A Hybrid segmentation approach based on Neutrosophic sets and modified watershed: A case of abdominal CT liver parenchyma

Citation:
Sayed, G. I., A. E. Hassanien, M. A. Ali, and T. Gaber, "A Hybrid segmentation approach based on Neutrosophic sets and modified watershed: A case of abdominal CT liver parenchyma", IEEE iInternational Computer Engineering Conference - ICENCO , Cairo, 30 Dec, 2015.

Date Presented:

30 Dec

Liver cancer is one of the most common internal
malignancies worldwide and also one of the most leading death
causes disease. Early detection and accurate staging of liver
cancer is considered an important issue in practical radiology. In
this paper, a hybrid segmentation approach based on the modified
Watershed algorithm and Neutrosophic logics is proposed for
liver segmentation from abdominal CT images. The proposed
approach consists of three fundamental phases: (1) preprocessing,
(2) CT image transformation to Neutrosophic domain and (3)
post-processing phase.
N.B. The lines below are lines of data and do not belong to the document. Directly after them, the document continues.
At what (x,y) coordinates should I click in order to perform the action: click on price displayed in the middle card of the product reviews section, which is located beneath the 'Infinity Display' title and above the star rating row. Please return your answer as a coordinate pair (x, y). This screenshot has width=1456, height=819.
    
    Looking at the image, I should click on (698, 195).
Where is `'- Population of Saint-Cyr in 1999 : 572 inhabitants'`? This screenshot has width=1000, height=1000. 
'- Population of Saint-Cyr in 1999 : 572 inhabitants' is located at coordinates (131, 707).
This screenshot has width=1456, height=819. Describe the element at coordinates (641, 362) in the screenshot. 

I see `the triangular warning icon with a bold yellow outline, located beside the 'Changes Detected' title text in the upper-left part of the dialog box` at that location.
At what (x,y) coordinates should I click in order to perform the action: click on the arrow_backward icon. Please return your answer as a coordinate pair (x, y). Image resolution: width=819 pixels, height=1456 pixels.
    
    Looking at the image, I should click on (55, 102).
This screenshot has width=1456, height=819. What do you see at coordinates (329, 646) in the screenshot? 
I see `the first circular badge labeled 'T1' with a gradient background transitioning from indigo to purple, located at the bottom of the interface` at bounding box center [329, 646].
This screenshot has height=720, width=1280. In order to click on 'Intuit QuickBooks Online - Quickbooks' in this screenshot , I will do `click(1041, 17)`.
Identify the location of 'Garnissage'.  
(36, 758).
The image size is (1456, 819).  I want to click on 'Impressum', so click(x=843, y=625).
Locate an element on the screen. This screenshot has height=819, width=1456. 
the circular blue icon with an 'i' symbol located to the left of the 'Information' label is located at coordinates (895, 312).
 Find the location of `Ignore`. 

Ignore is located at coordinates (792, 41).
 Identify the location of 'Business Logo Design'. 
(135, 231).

At preprocessing phase, histogram equalization
and median filter are applied to enhance the contrast
and intensity values of the liver CT image as well as removing
the noise. The enhanced CT liver image is transformed and
represented in the Neutrosophic set domain via three membership
sets. Finally, at post-processing phase, mathematical morphology
and modified watershed algorithm are used to enhance the
obtained truth image produced from the previous phase and to
extract liver from CT image. Several measurements are used to
evaluate the performance of the proposed segmentation approach.
It obtains overall accuracy almost 95%. Moreover, it compared
with other approaches and achieves better results.